But I remember another Rafsanjani who took exception to a mild biographical profile I wrote of him in 1987. I had concentrated on his origins – his father was a pistachio farmer – and the next time I arrived in Tehran, I was coldly informed that I should not stay long because "some officials from the Islamic Republic would like you to leave". How soon, I asked? And an equally cold man from the Islamic Guidance ministry answered chillingly: "I cannot protect you. But I think I would probably leave tonight." I slunk out of Mehrabad airport a few hours later on a flight to Europe watched through the window of the departure lounge by the then Irish ambassador to Tehran. A few weeks later, I was back. Whoever it was, they told me, was no longer angered by my article.
In those days, when Rafsanjani was the darling of our Western leaders – we thought he was fighting off the radical clergy, not collaborating with them – all talk of his personal wealth was banished from the headlines. Not a single Western reporter bothered to dig into the story of his friends and relatives. How come his son Yasser worked in the procurement office of the National Iranian Oil Company? Or his nephew Ali was deputy minister of oil? Or his son Mehdi was employed in the main Iranian gas company? Was it true, they are now asking in Tehran, that Rafsanjani had large business interests in Germany, that his family had residence cards in the West?
One of Rafsanjani's close relatives currently controls 47 per cent of an airline link between Iran and Saudi Arabia, 22 per cent of the profits of which would go into his pocket. After one oil-and-gas deal six years ago, an investigation into internal corruption led to the arrest of several close friends of Mehdi Rafsanjani. They were forced to return up to $5m to state coffers. But Mehdi was not questioned about the extent of his involvement, let alone arrested.
Did no one dare to tangle with the family of Cardinal Richelieu? Iranian journalists who question Rafsanjani's presidential role are regularly threatened – by fax or telephone – while at least one insists that Western journalists must formally sign documents promising to send all of his interview quotations for approval before publication; The Independent declined to do so. Gangi himself admits that he does not wish to get close to the private life of Rafsanjani, although he notes that it was the former president who personally set the exchange rates between the US dollar and the Iranian riyal when he claimed to be introducing a market economy to Iran.

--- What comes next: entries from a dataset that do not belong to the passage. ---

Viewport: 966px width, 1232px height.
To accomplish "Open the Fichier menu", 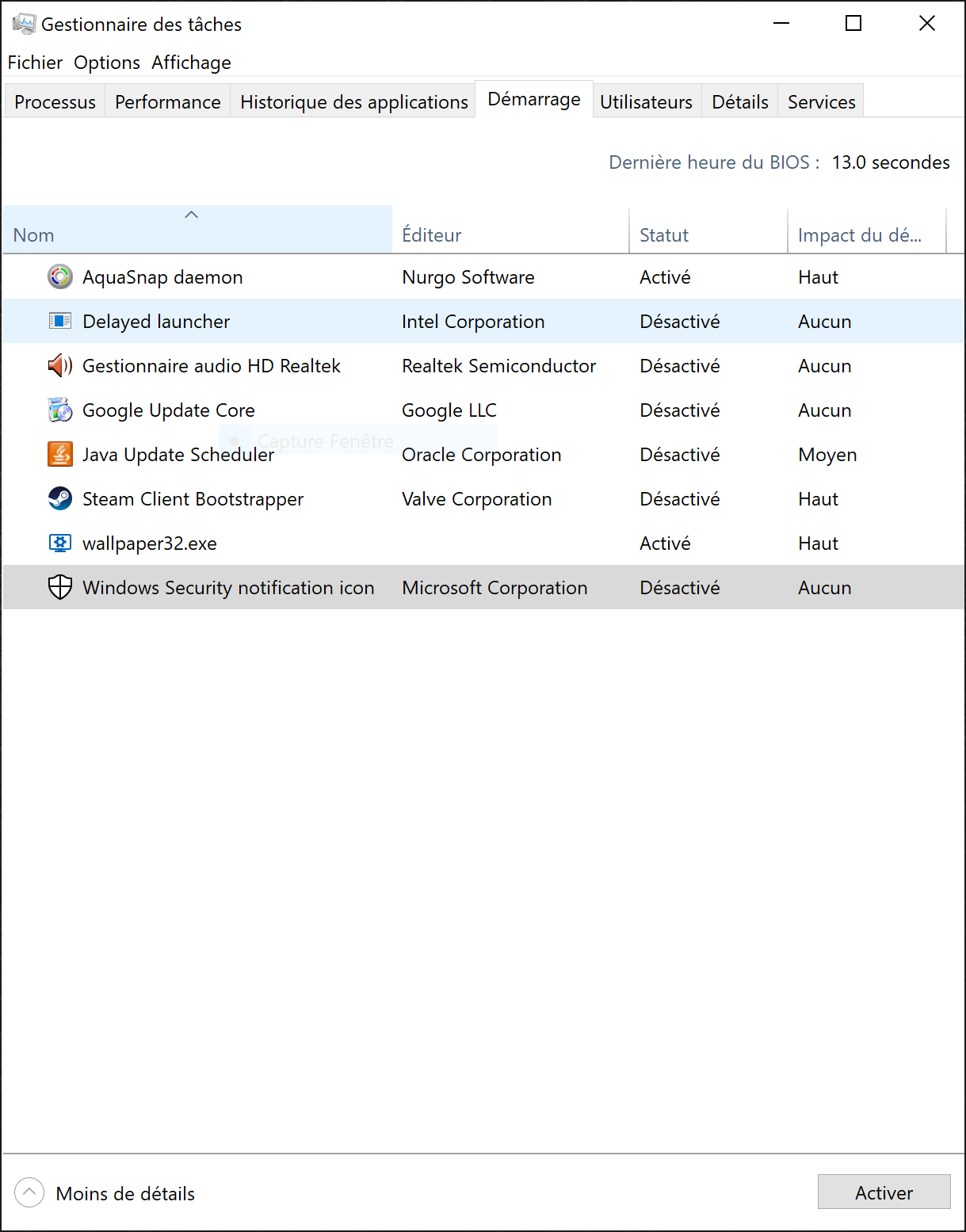I will coord(35,63).
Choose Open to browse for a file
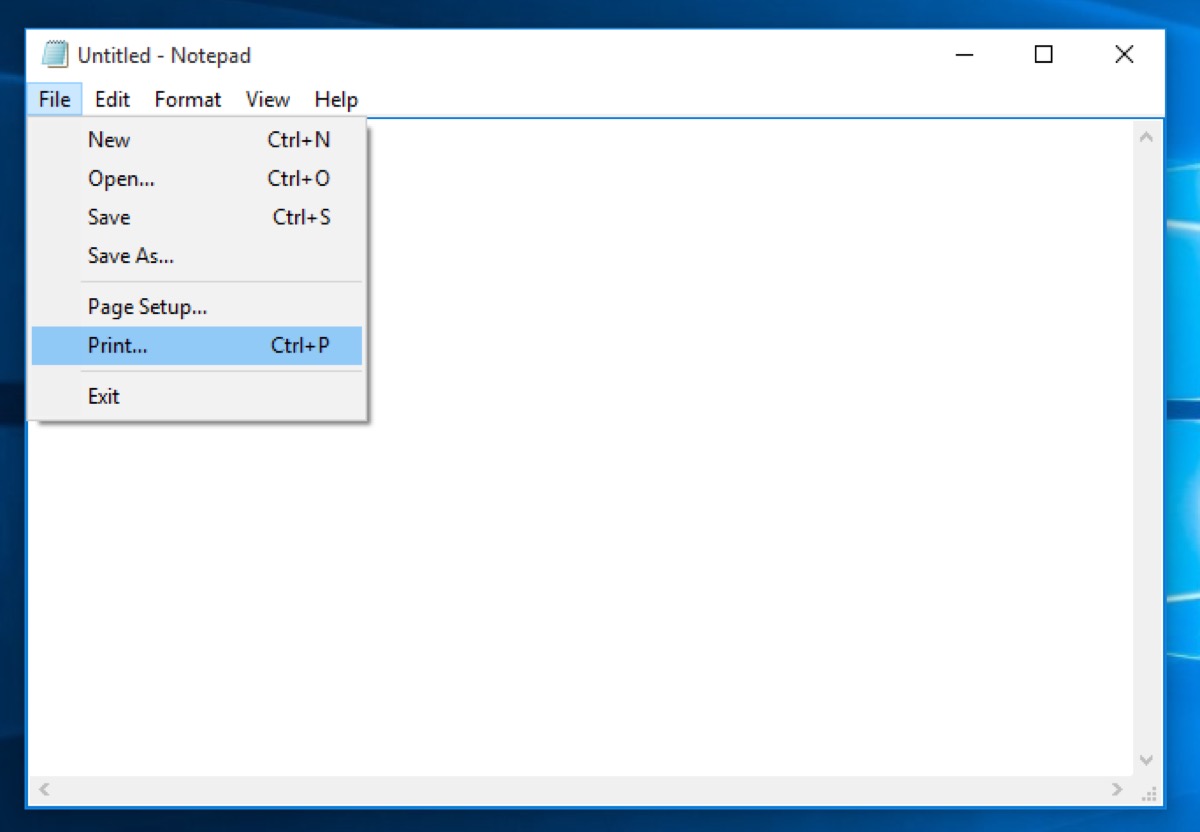This screenshot has height=832, width=1200. [120, 178]
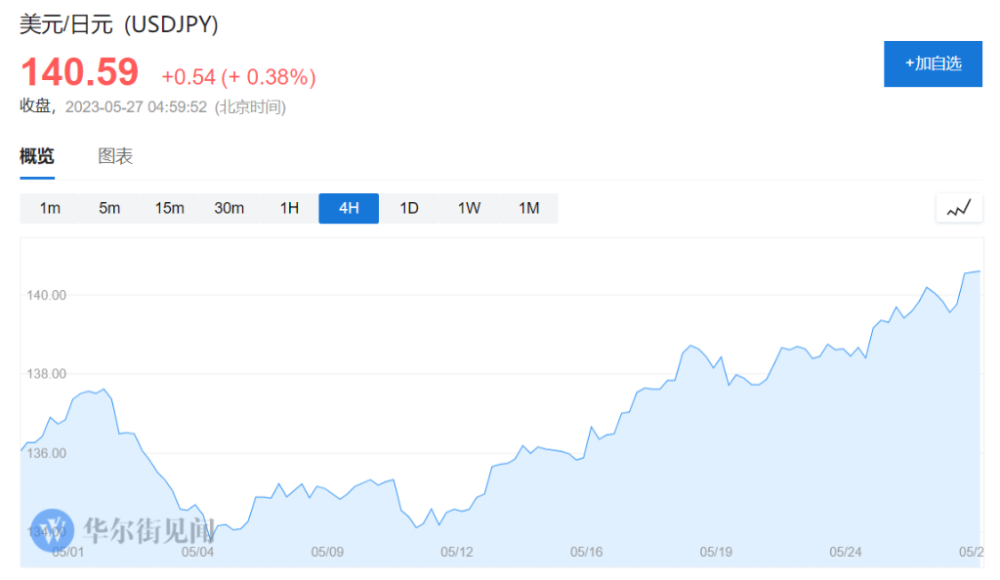This screenshot has width=1000, height=580.
Task: Click the 05/04 date axis label
Action: (197, 551)
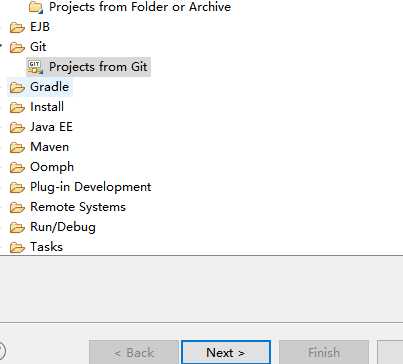Select the Gradle tree label

pyautogui.click(x=50, y=87)
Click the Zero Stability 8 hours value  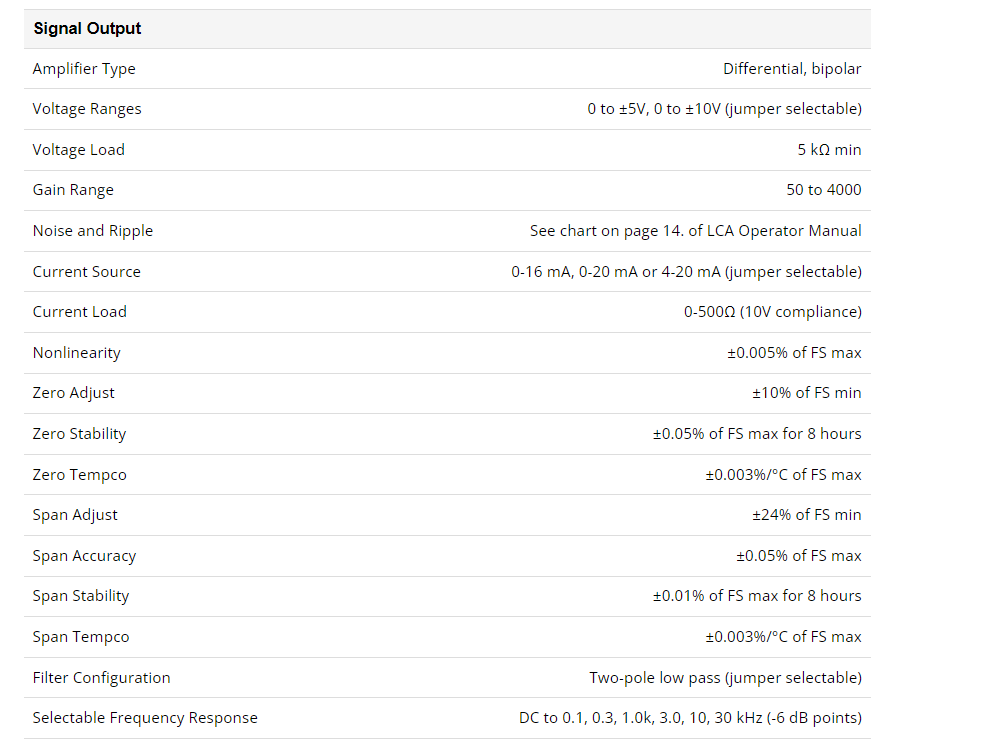click(757, 434)
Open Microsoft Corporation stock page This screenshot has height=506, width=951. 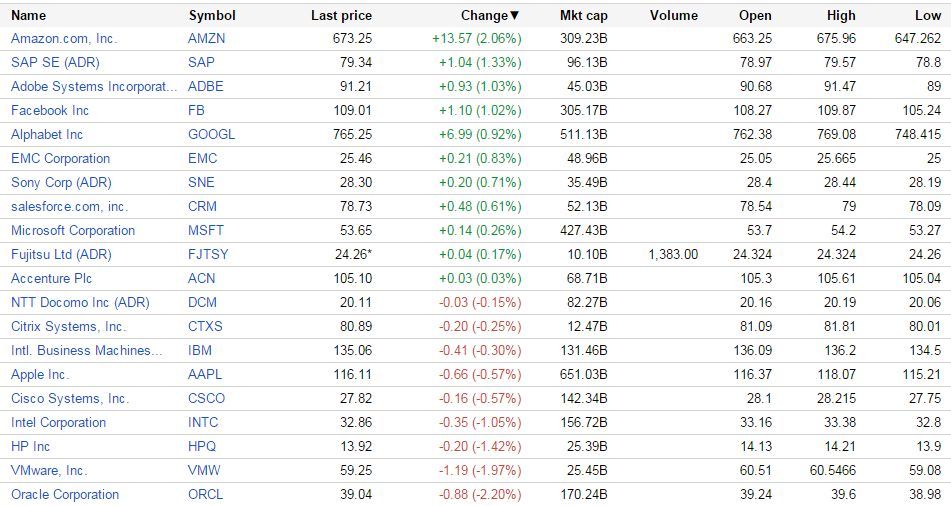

Gangi's theory is that a key must be found and a light shone into the "Dungeon of Ghosts" to find out who sat inside, who issued the fatwas and who approved them. Gangi does not identify them but The Independent's investigation has discovered that Fallahian, Ali Razini (who is currently a member of the Special Clerical Court in Tehran), Mustafa Pourmahamadi (the former deputy intelligence minister for international affairs) and Ruhollah Hosseinian (the head of Iran's "documentation centre"), all sat in that dark room. Said Emami, another former intelligence ministry operative, was among them, too; though he – and readers must here stifle all cynical remarks – "committed suicide" last year while awaiting a murder trial. Was he going to name Rafsanjani?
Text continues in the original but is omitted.